Gegebenes Material
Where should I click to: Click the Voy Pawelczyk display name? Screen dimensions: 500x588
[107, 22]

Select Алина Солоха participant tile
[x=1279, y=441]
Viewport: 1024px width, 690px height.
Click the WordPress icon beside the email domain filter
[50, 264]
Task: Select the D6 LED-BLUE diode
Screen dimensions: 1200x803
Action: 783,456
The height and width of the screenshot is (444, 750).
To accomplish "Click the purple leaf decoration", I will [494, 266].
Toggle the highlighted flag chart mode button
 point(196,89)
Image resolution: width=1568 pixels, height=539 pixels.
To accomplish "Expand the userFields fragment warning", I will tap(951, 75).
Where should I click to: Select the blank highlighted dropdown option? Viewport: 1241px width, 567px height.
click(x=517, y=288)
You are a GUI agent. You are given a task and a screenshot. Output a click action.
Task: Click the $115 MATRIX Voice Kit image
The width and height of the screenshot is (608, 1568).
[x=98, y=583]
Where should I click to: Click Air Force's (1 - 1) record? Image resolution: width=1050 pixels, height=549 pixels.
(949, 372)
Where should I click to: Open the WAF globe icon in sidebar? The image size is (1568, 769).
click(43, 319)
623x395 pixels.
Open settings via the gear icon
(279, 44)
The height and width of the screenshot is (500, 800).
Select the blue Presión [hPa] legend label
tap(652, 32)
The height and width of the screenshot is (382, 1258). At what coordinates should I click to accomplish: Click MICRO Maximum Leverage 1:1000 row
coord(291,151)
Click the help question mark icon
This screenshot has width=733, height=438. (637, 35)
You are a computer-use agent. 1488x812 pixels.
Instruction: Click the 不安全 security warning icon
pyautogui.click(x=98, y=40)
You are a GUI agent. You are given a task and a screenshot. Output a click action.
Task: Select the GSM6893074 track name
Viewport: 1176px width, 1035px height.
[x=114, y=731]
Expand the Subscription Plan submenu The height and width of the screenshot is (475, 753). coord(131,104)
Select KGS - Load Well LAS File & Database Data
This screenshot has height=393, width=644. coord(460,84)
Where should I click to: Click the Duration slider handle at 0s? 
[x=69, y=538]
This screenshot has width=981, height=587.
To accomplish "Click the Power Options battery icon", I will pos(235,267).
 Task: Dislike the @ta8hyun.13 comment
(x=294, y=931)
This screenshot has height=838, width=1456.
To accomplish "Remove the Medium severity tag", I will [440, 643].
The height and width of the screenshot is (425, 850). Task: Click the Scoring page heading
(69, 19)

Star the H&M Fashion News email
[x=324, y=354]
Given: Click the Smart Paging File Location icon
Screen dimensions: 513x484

Aufgabenstellung
Benenne im gesamten Material oben jedes "icon" in "glyph" um und gib das Material sonst unverändert wieder.

Lösung
Where should I click to: Click the Voy Pawelczyk display name? Screen dimensions: 500x588
[107, 22]

Select Алина Солоха participant tile
[x=1279, y=441]
Viewport: 1024px width, 690px height.
Click the WordPress glyph beside the email domain filter
[50, 264]
Task: Select the D6 LED-BLUE diode
Screen dimensions: 1200x803
Action: 783,456
The height and width of the screenshot is (444, 750).
To accomplish "Click the purple leaf decoration", I will [494, 266].
Toggle the highlighted flag chart mode button
 point(196,89)
Image resolution: width=1568 pixels, height=539 pixels.
To accomplish "Expand the userFields fragment warning", I will tap(951, 75).
Where should I click to: Select the blank highlighted dropdown option? Viewport: 1241px width, 567px height.
click(x=517, y=288)
You are a GUI agent. You are given a task and a screenshot. Output a click action.
Task: Click the $115 MATRIX Voice Kit image
The width and height of the screenshot is (608, 1568).
[x=98, y=583]
Where should I click to: Click Air Force's (1 - 1) record? Image resolution: width=1050 pixels, height=549 pixels.
(949, 372)
Where should I click to: Open the WAF globe glyph in sidebar? The image size is (1568, 769).
click(43, 319)
623x395 pixels.
Open settings via the gear glyph
(279, 44)
The height and width of the screenshot is (500, 800).
Select the blue Presión [hPa] legend label
tap(652, 32)
The height and width of the screenshot is (382, 1258). At what coordinates should I click to accomplish: Click MICRO Maximum Leverage 1:1000 row
coord(291,151)
Click the help question mark glyph
This screenshot has width=733, height=438. (637, 35)
You are a computer-use agent. 1488x812 pixels.
Instruction: Click the 不安全 security warning glyph
pyautogui.click(x=98, y=40)
You are a GUI agent. You are given a task and a screenshot. Output a click action.
Task: Select the GSM6893074 track name
Viewport: 1176px width, 1035px height.
[x=114, y=731]
Expand the Subscription Plan submenu The height and width of the screenshot is (475, 753). coord(131,104)
Select KGS - Load Well LAS File & Database Data
This screenshot has height=393, width=644. coord(460,84)
Where should I click to: Click the Duration slider handle at 0s? 
[x=69, y=538]
This screenshot has width=981, height=587.
To accomplish "Click the Power Options battery glyph", I will pos(235,267).
 Task: Dislike the @ta8hyun.13 comment
(x=294, y=931)
This screenshot has height=838, width=1456.
To accomplish "Remove the Medium severity tag", I will [440, 643].
The height and width of the screenshot is (425, 850). Task: Click the Scoring page heading
(69, 19)

Star the H&M Fashion News email
[x=324, y=354]
Given: Click the Smart Paging File Location glyph
Screen dimensions: 513x484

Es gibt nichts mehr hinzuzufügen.